I agree that if you use an LLM correctly and carefully it can be helpful at times. I used one just the other day to produce a quick summary of trouble shooting steps for the battery / inverter stack that provides power backup to my home, and as far as I could tell it was quite accurate, and it arguably gathered the summary faster than I could have with manual Google searches.
That said, I see persistent issues with the LLM that is now on top of all Google search results, for the stuff I typically use it for, which is to research various businesses as to their correct name and address and where the corporate HQ is. For example I get different results for “corporate address” vs “headquarters” vs “corporate location” vs “main address” combined with a company’s name – the same issue LLMs are known to have with word problems involving math, where a correct answer becomes incorrect simply because you substitute one word in the problem for its synonym.

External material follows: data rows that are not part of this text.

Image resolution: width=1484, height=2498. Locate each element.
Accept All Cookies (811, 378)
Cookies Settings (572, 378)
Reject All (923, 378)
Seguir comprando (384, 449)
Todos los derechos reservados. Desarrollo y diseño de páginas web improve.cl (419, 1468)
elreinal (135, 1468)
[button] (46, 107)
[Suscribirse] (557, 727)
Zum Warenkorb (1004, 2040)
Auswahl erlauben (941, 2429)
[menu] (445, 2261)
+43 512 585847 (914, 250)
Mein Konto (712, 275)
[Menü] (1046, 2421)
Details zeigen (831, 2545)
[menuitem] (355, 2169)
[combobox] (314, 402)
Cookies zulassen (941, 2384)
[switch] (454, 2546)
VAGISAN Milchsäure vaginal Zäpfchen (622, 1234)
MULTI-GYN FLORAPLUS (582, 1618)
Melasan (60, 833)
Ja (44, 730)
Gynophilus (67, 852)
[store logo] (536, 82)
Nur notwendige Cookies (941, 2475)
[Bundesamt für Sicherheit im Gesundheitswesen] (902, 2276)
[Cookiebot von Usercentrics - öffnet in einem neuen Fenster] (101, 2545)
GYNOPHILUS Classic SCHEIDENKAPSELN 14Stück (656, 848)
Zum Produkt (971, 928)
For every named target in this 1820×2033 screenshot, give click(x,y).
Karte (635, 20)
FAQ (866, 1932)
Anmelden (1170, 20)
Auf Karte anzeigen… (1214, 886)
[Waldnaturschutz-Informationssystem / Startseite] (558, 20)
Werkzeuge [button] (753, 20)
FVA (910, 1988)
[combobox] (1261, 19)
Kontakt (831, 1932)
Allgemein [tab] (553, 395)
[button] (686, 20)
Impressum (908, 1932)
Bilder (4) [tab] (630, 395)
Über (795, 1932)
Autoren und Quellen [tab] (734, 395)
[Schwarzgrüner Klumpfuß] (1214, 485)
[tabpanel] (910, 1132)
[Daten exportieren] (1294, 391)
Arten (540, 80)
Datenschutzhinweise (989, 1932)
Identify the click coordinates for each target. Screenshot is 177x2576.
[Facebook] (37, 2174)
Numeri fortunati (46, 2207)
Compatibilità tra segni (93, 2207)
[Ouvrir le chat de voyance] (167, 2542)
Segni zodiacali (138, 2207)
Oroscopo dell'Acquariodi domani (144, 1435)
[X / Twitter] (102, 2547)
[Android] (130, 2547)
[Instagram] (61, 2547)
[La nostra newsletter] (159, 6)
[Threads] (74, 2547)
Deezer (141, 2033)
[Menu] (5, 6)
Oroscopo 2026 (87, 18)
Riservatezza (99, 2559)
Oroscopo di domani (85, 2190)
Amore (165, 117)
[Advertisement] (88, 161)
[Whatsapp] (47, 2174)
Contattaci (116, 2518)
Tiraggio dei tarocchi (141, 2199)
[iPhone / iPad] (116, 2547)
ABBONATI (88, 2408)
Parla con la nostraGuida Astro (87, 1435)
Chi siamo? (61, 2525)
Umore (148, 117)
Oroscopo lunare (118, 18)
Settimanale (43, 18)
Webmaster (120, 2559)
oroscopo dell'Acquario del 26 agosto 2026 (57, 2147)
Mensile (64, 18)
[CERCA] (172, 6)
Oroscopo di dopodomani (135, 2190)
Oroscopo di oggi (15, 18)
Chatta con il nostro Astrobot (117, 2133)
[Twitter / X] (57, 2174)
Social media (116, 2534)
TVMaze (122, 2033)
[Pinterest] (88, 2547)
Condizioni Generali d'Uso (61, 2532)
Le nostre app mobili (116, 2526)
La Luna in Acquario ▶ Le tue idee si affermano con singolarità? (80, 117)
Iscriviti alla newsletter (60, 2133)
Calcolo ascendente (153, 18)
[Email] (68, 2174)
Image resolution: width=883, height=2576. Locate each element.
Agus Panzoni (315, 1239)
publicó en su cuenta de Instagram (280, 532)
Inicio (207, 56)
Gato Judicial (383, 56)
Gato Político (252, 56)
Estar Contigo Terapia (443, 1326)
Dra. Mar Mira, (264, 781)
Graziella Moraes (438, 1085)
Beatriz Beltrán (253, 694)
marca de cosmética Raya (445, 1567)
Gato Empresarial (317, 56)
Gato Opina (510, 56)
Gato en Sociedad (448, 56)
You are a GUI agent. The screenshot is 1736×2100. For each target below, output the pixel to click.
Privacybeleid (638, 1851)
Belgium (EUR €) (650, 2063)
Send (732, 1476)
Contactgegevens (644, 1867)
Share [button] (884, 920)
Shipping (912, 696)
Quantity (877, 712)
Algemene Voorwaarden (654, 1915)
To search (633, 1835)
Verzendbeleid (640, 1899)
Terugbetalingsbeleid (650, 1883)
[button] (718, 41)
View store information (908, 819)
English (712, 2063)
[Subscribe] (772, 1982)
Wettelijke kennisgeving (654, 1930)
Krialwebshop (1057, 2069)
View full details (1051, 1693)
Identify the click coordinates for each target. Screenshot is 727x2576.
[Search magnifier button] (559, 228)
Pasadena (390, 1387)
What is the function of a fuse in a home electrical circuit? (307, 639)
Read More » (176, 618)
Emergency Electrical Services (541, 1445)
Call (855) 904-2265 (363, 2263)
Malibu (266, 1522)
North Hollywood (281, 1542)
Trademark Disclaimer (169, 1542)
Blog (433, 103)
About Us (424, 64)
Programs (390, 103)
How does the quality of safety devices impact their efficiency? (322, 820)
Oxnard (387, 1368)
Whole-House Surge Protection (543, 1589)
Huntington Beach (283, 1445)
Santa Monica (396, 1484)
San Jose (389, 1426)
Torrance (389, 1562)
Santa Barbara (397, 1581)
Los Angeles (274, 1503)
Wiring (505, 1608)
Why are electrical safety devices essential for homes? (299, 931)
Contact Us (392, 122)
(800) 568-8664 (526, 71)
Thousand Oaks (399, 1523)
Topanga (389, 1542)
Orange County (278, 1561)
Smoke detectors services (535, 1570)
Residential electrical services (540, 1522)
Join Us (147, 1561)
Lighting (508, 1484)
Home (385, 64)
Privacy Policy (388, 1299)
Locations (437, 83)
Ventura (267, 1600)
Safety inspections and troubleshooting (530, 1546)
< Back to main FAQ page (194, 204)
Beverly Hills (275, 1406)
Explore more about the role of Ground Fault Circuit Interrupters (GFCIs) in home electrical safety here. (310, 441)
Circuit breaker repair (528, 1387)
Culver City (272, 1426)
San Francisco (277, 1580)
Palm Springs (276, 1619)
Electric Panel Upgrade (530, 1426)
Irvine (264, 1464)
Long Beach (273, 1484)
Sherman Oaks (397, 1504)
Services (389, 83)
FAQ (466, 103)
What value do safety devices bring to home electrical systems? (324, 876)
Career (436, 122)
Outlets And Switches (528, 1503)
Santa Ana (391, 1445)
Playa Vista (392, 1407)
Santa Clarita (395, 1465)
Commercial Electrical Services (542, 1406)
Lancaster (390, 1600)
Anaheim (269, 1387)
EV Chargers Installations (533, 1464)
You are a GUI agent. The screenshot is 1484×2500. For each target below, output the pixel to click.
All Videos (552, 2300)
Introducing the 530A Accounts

It regularly mis-reports the corporate address for transportation companies because it tends to rely on Federal Motor Carrier Safety Administration data (and web sites that derive info from same) which it doesn’t understand is just the location of transportation terminals and warehouses.
I recently upgraded to Claude Sonnet 4 from GPT5 within my software development IDE and it was a nice step forward, mostly for a better auto-complete and generating simple boilerplate. It still guesses spectacularly wrong about 25% of the time and offers me no net advantage over writing my own code – not even close, really.
My prediction is that when the industry gets over the current hype cycle it will quit trying to make LLMs something they are not (a precursor to Aritifical General Intelligence) and figure out how to correctly productize them for what they are (powerful pattern-matching engines that work best in constrained problem domains with proper guardrails).
I agree. The “AI” goal prior to LLMs was a self-learning system that would develop its own pathways, etc. - what we have with the LLM “AI” of today is a very sophisticated search engine - it doesn’t have any inherent understanding of the knowledge it stores, and so it cannot compute that a response is incorrect by any sense(s).
From my experiences with chatgpt, it will “happily” admit it made an error, will “humbly” assure it will “try” to do better, and then promptly fail at the same task, because while its goal is not to please the user with its responses, it does intentionally misrepresent its abilities and the limits therein.
The random number example is proof of this - it claims to have given a number at random, but it demonstrably isn’t random. Yet it doesn’t admit that the number it gave is not actually random - it maintains the illusion of its integrity.
This is apposite, as will be seen when watched:
It’s interesting to note that several of the issues Sagan included in that course, are still high on the agenda today, and the video also covers the malign influence of LLMs on critical thinking.
It works by comparing (A)the information it was trained on (which is supposed to come from humans, and it assumed to 100% accurate…), v.s. (B)its own created model. It then calculates an error function (C) basically the sum of |A - B|, for every point of data in its training.
It then alters its model by changing it in a small way that will reduce C (over and over again), The model it finds that creates the smallest C is the one it uses when you ask it a question.
Another problem with this setup, as people post more and more AI output, it is getting used by other AI’s as part of their input (A), which is assumed to be 100% correct…
My OCD tapped me on the shoulder, demanding I should comment with a minor nitpicking detail: The comparison is between A and the output of model B. So C is the sum of all |A-B(A)| for all input data points.